◆ EXERCISE INPUTS

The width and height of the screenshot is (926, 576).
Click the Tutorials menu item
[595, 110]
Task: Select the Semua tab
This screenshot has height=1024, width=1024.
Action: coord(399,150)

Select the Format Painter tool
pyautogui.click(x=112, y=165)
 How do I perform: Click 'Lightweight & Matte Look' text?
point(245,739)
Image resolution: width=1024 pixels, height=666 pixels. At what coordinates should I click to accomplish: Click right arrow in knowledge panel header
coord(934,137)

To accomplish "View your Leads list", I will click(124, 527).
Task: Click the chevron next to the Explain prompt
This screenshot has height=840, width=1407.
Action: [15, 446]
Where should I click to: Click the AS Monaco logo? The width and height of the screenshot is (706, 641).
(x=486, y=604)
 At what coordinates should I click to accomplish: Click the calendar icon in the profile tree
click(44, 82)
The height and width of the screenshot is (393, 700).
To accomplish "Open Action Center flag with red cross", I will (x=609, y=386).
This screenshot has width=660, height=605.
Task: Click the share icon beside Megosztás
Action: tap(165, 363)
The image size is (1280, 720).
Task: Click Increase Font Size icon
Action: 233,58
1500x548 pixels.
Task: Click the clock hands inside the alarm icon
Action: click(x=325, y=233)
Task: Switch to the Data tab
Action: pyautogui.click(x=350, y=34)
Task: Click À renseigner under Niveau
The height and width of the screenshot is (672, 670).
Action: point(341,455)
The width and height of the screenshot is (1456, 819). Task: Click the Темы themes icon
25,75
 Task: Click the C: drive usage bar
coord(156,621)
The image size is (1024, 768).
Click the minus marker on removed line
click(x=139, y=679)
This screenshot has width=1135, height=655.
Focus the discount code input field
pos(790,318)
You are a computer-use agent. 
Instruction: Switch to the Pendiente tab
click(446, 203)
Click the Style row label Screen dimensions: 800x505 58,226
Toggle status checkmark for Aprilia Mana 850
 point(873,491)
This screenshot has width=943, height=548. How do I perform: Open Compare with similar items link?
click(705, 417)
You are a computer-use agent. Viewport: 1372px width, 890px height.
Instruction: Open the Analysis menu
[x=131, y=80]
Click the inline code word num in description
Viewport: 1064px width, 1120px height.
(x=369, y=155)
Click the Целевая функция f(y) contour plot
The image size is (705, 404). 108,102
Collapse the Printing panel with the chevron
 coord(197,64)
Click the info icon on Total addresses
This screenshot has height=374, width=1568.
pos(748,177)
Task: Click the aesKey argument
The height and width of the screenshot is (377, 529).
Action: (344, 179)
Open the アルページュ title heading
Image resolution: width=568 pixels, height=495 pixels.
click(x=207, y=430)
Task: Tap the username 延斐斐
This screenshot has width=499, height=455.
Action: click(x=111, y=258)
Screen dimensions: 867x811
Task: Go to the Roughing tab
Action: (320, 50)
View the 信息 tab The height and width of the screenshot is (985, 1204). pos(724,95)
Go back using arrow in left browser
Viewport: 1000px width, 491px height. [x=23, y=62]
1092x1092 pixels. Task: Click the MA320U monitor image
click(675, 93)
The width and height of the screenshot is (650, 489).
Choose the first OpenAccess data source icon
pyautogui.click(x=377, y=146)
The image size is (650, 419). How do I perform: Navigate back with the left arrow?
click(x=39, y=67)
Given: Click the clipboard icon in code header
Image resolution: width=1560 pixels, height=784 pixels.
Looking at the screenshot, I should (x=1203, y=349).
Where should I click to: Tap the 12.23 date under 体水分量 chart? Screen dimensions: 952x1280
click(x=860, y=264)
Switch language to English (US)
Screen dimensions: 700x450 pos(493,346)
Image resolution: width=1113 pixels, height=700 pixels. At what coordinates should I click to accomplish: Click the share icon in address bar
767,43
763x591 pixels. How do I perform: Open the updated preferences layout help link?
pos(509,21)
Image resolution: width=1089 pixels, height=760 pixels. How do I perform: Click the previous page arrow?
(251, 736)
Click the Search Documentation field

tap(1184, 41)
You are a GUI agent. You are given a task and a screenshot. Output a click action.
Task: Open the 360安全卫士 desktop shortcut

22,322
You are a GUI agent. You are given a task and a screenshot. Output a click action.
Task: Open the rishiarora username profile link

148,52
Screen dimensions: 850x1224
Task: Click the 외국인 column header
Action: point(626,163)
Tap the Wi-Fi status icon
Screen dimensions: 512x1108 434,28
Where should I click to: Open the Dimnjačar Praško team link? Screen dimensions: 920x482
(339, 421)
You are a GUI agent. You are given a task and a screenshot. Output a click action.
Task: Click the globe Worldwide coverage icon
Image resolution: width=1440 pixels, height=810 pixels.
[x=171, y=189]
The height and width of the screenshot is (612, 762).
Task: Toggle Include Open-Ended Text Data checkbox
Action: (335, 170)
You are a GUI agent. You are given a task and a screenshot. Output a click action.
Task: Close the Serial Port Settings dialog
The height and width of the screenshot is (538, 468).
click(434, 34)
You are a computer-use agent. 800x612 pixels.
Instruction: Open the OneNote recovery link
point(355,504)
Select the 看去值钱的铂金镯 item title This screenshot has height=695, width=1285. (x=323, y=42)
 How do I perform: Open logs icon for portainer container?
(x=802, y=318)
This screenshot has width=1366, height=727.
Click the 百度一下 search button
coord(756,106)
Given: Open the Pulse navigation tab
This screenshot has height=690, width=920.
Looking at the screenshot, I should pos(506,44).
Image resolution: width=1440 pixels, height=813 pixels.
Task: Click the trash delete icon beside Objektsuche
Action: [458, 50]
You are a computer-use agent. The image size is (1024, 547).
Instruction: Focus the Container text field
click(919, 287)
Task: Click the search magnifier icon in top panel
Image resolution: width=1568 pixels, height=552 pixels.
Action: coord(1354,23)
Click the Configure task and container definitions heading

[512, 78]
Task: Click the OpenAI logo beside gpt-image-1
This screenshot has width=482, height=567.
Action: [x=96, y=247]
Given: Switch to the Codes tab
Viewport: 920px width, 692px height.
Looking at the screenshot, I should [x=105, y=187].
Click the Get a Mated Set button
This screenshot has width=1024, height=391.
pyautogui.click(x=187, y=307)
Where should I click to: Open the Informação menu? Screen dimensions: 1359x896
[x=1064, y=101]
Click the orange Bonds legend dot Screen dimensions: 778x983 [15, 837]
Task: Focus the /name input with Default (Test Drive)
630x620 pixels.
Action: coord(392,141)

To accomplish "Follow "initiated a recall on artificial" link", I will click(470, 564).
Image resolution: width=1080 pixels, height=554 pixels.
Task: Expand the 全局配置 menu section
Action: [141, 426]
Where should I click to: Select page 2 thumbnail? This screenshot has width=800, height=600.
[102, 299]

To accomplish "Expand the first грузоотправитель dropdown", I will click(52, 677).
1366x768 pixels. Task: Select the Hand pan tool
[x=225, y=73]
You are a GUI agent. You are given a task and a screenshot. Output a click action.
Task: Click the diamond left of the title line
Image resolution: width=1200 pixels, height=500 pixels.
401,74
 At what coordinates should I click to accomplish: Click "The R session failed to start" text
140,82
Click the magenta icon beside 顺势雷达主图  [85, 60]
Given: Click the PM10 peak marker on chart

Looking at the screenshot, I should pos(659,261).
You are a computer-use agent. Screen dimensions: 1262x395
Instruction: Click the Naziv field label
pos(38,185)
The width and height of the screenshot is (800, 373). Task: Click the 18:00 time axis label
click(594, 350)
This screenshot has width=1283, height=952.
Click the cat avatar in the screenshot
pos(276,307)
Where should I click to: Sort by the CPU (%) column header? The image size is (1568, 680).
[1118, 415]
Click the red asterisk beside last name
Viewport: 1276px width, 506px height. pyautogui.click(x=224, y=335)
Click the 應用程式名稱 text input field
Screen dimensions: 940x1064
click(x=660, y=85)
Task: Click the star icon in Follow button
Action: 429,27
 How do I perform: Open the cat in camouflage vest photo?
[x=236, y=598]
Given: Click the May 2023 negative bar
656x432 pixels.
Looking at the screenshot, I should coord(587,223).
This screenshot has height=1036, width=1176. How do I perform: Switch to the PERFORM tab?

◆ WHAT NEEDS TO BE DONE
Only the lines above starting at the line that holds "1092x1092 pixels. Task: Click" and ending at the line that holds "Given: Click the clipboard" are to be repeated, exactly and in full.

◆ EXERCISE OUTPUT
1092x1092 pixels. Task: Click the MA320U monitor image
click(675, 93)
The width and height of the screenshot is (650, 489).
Choose the first OpenAccess data source icon
pyautogui.click(x=377, y=146)
The image size is (650, 419). How do I perform: Navigate back with the left arrow?
click(x=39, y=67)
Given: Click the clipboard icon in code header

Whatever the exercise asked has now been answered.